• **Data for review**:
■ ■ ■ ■ ■

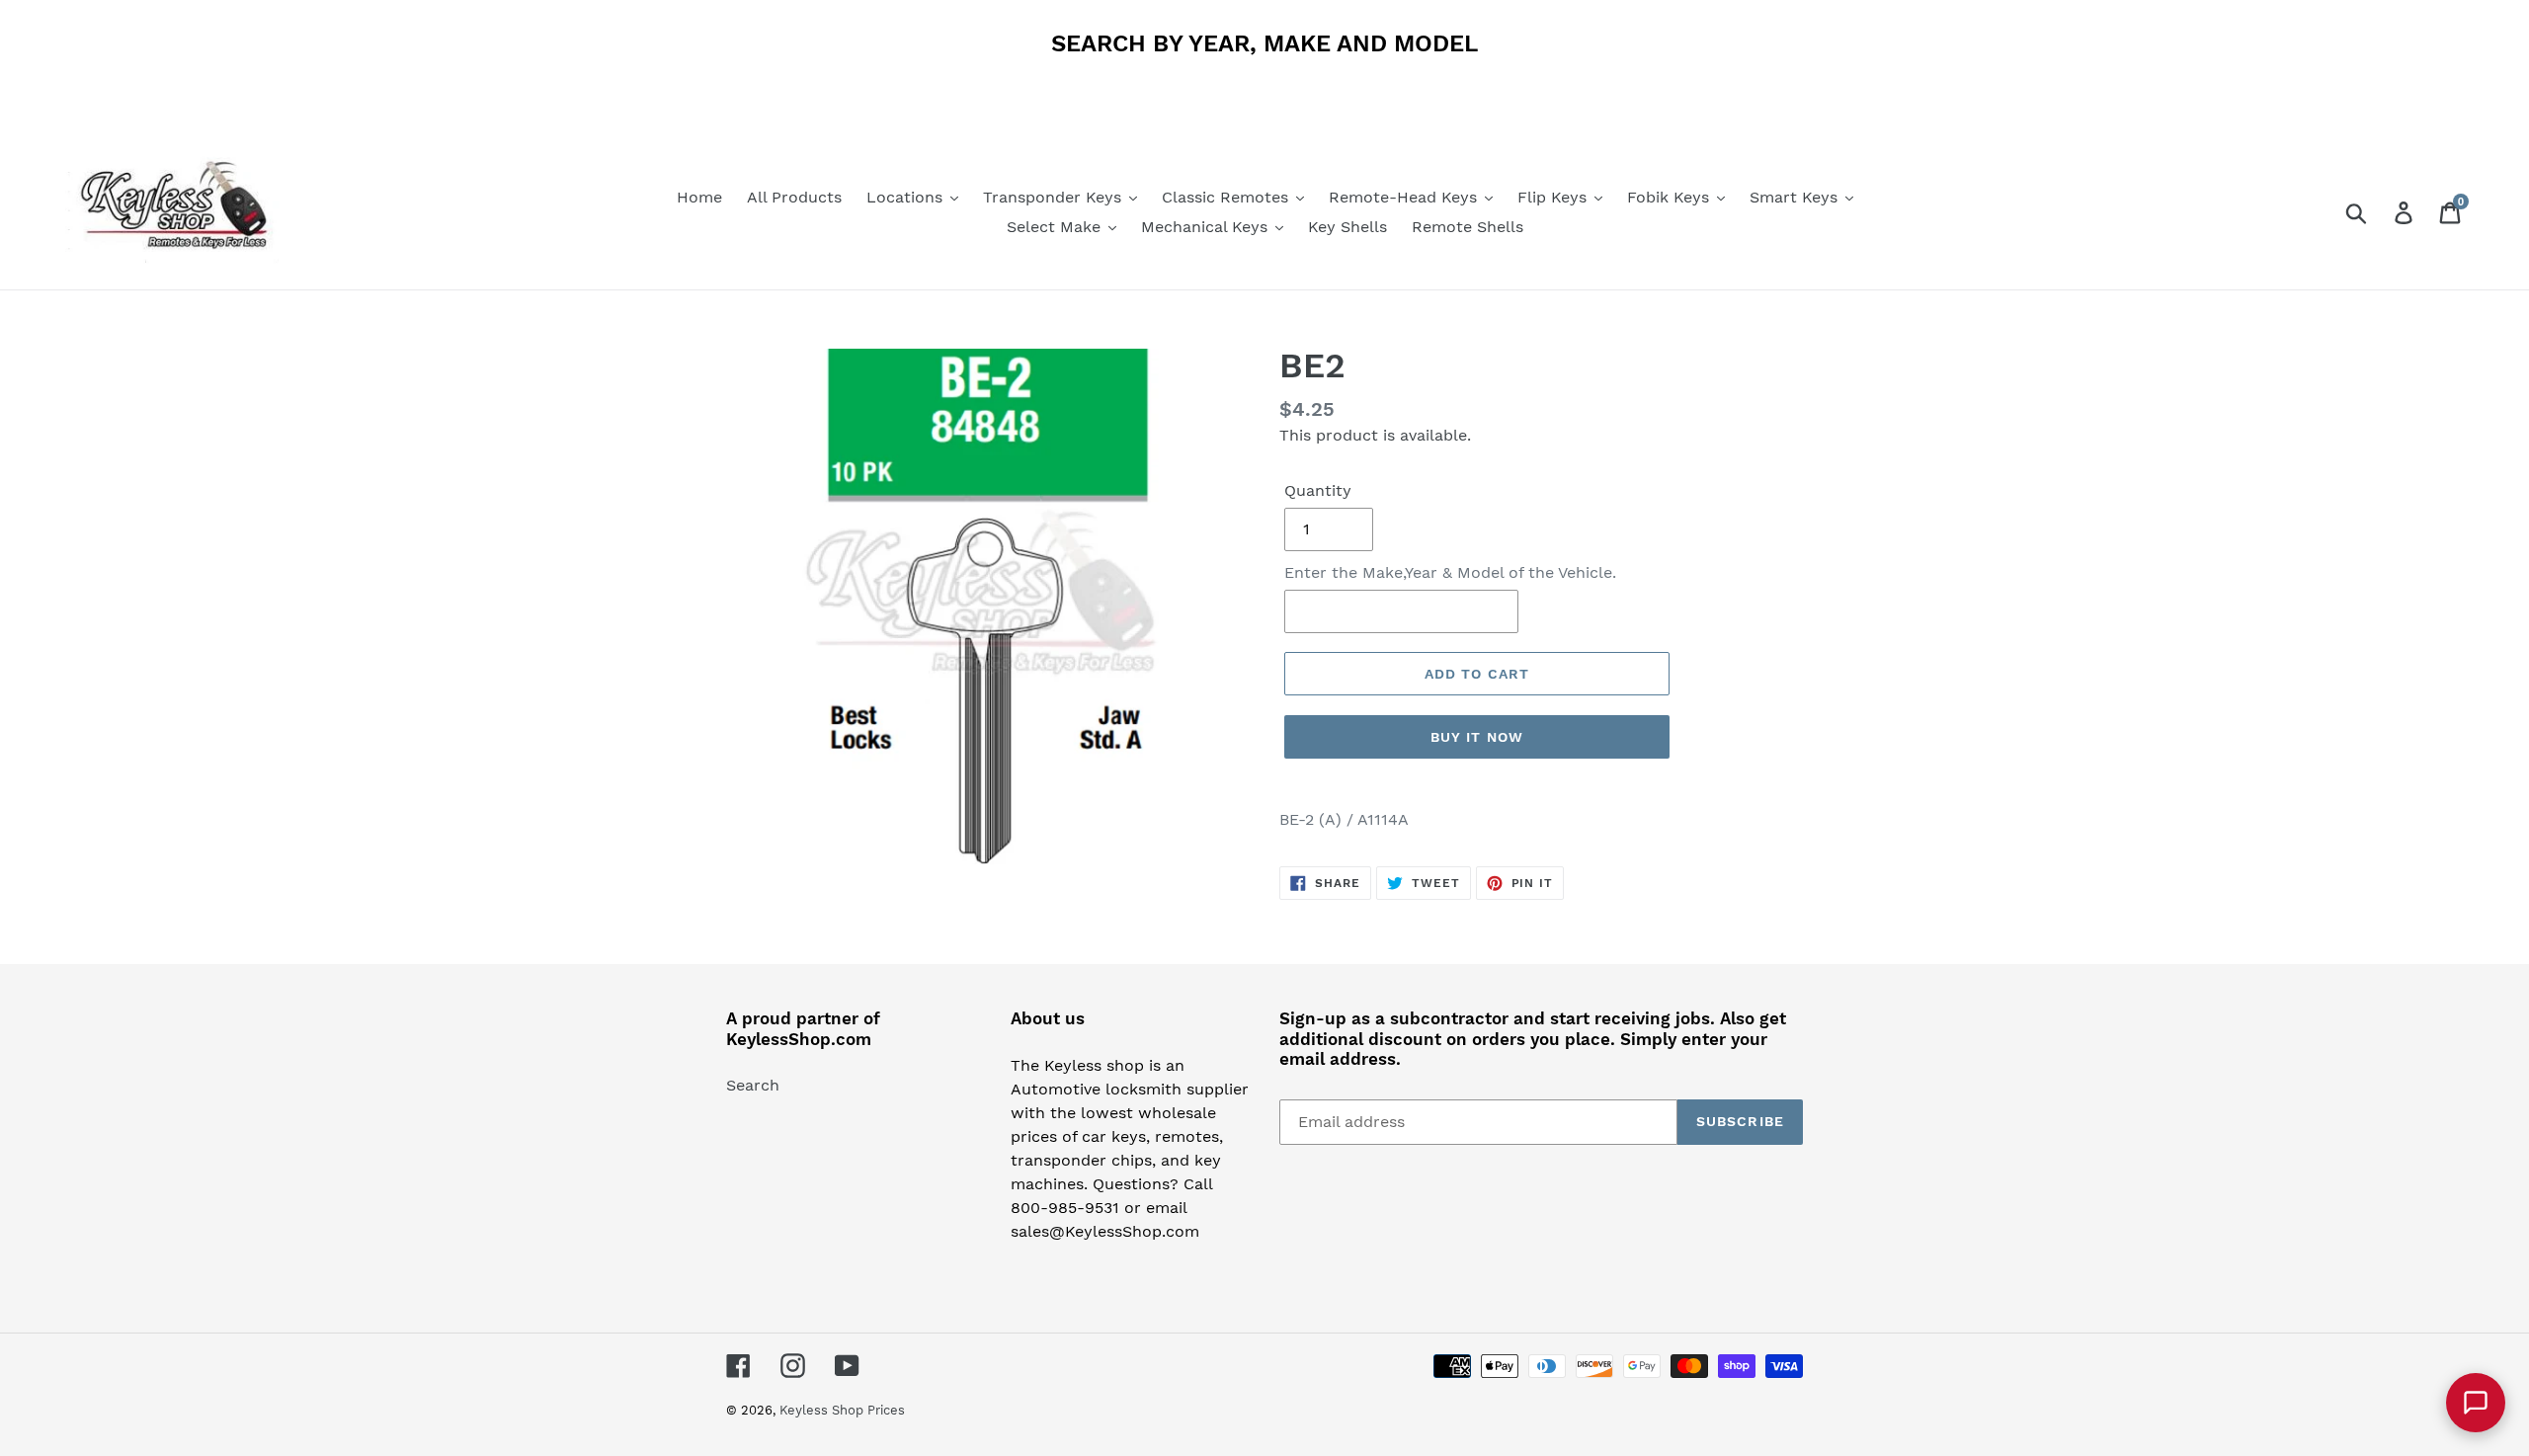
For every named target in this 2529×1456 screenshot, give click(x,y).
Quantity (1317, 490)
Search (752, 1085)
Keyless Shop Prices (842, 1410)
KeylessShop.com (798, 1039)
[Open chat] (2475, 1402)
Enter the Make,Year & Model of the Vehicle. (1450, 572)
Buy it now (1476, 737)
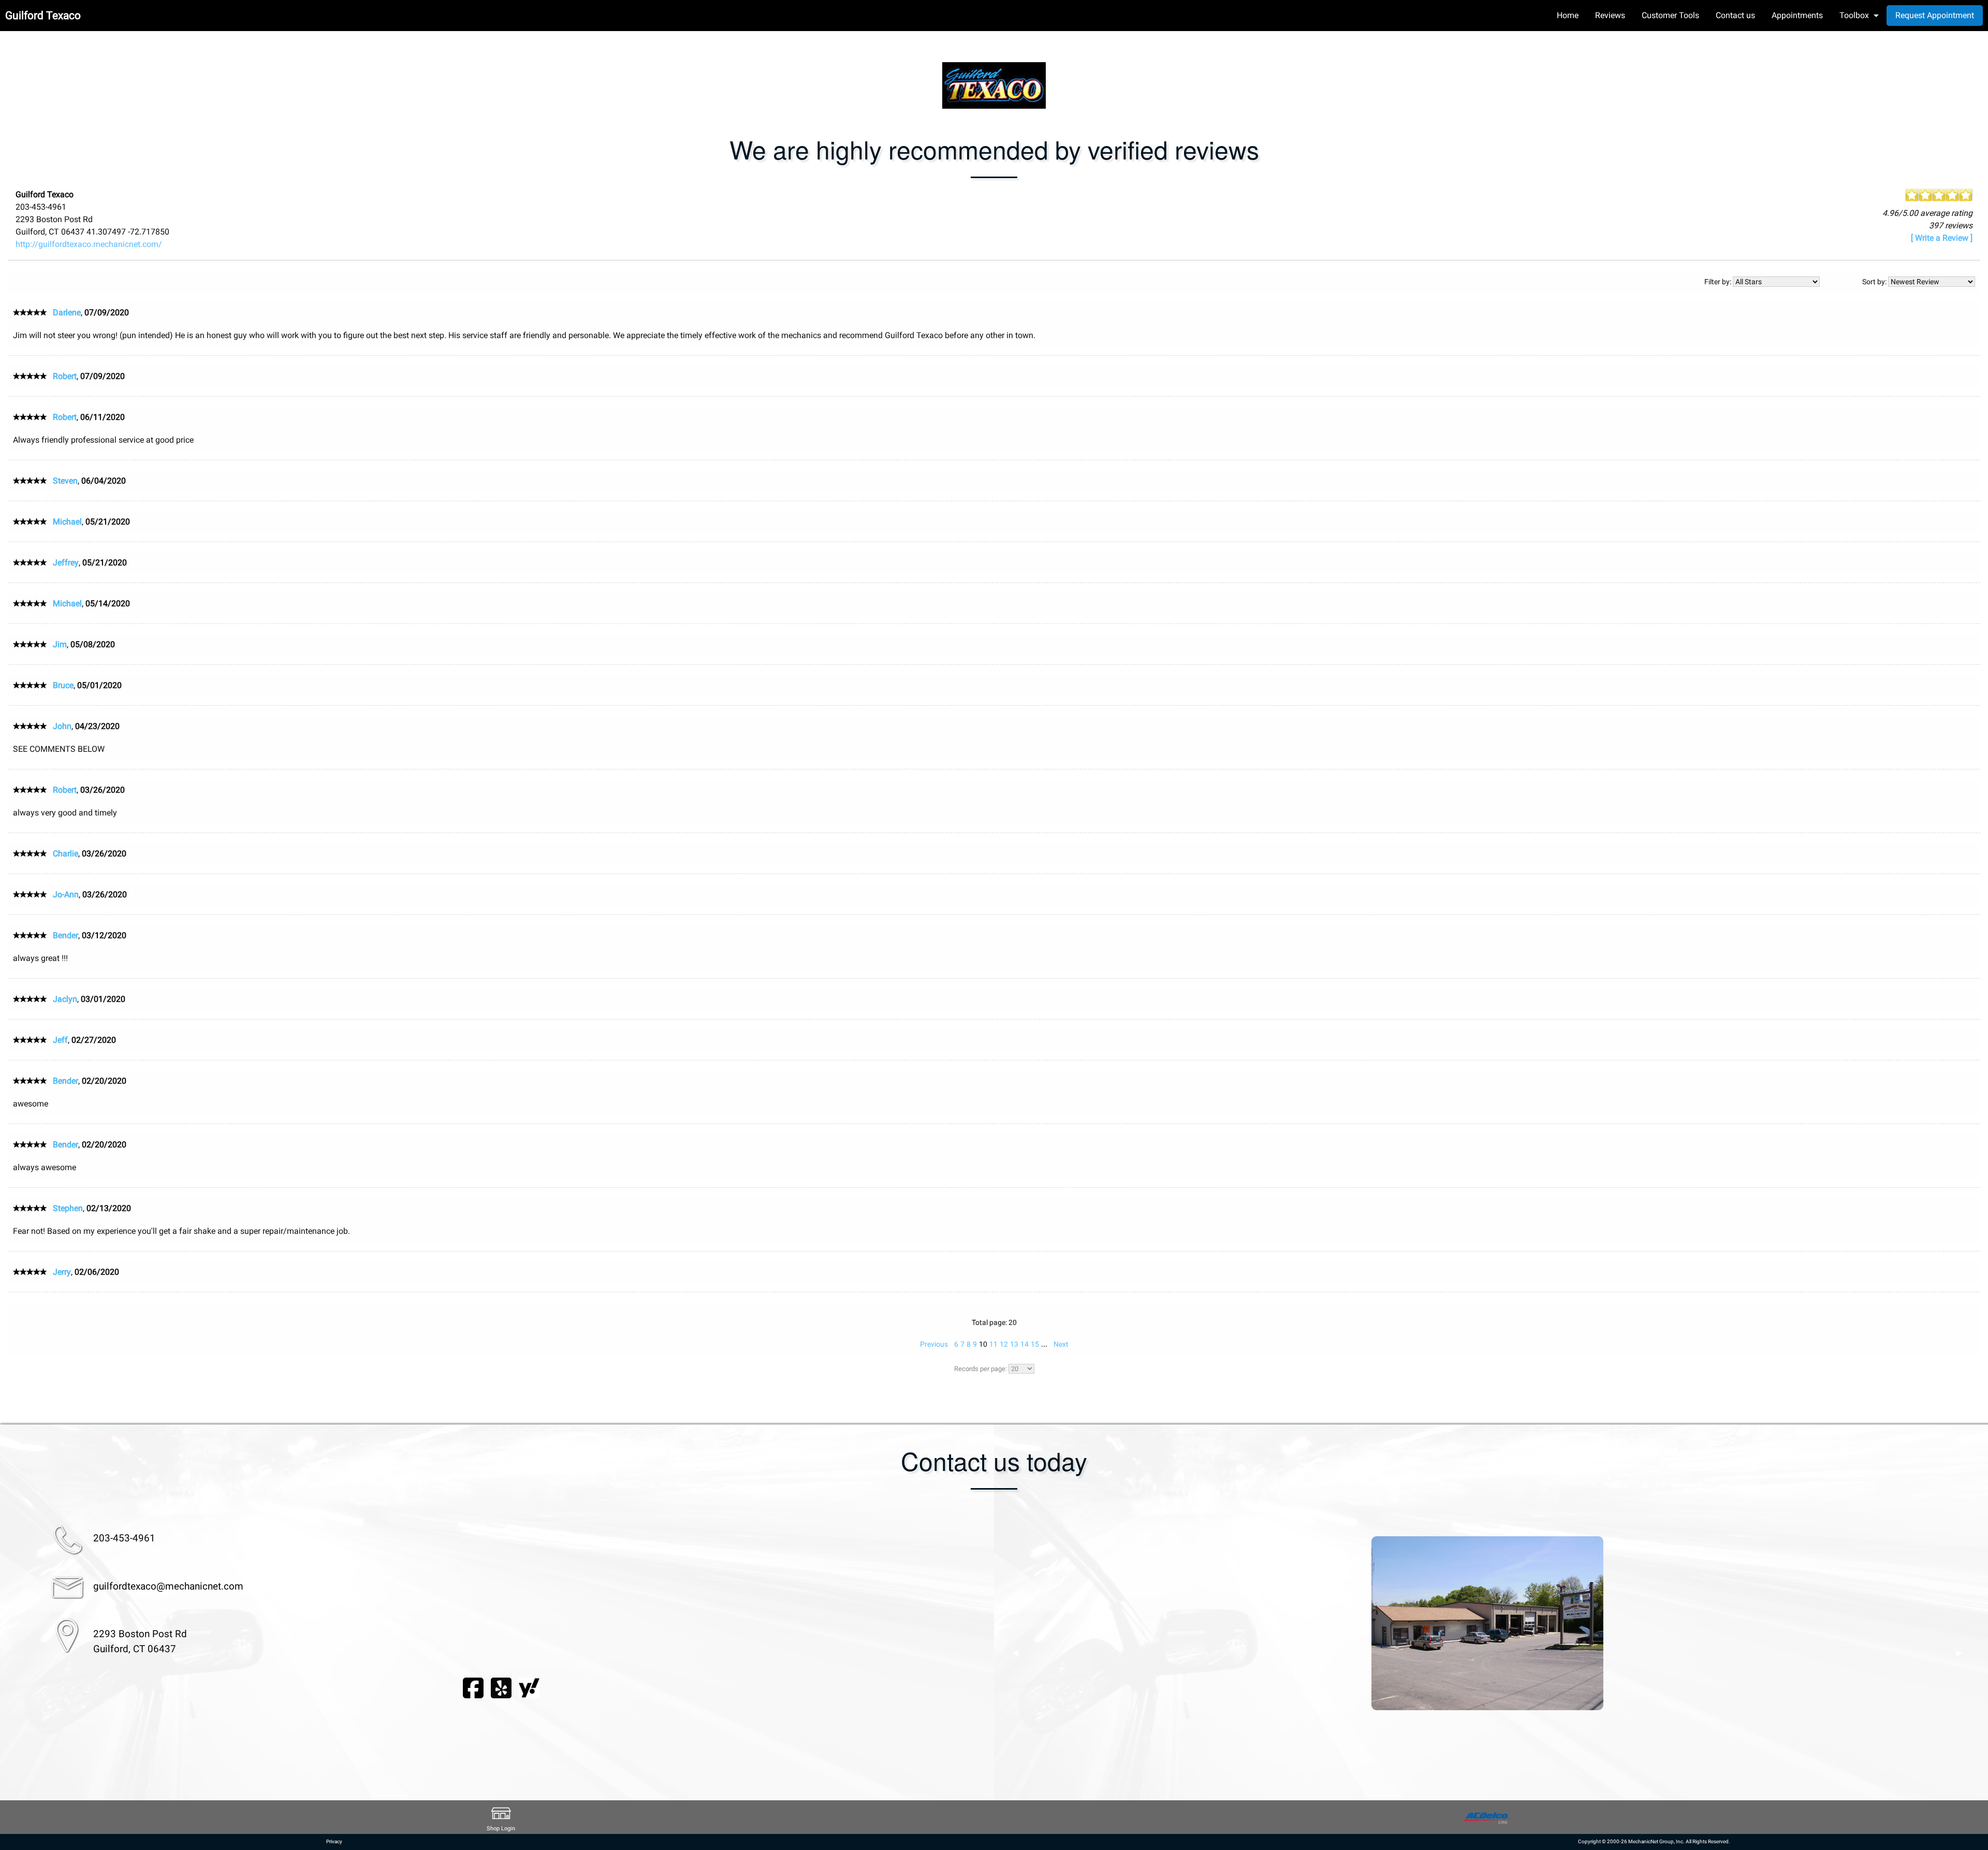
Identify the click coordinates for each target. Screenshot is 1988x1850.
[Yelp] (501, 1687)
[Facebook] (473, 1687)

■ ■ ■ ■ ■

• **Work order**:
Begin at the top of the records above and retype each line exactly until the line containing "Buy it now (1476, 737)", which is included. Skip all pictures.

• **Exercise result**:
For every named target in this 2529×1456 screenshot, give click(x,y).
Quantity (1317, 490)
Search (752, 1085)
Keyless Shop Prices (842, 1410)
KeylessShop.com (798, 1039)
[Open chat] (2475, 1402)
Enter the Make,Year & Model of the Vehicle. (1450, 572)
Buy it now (1476, 737)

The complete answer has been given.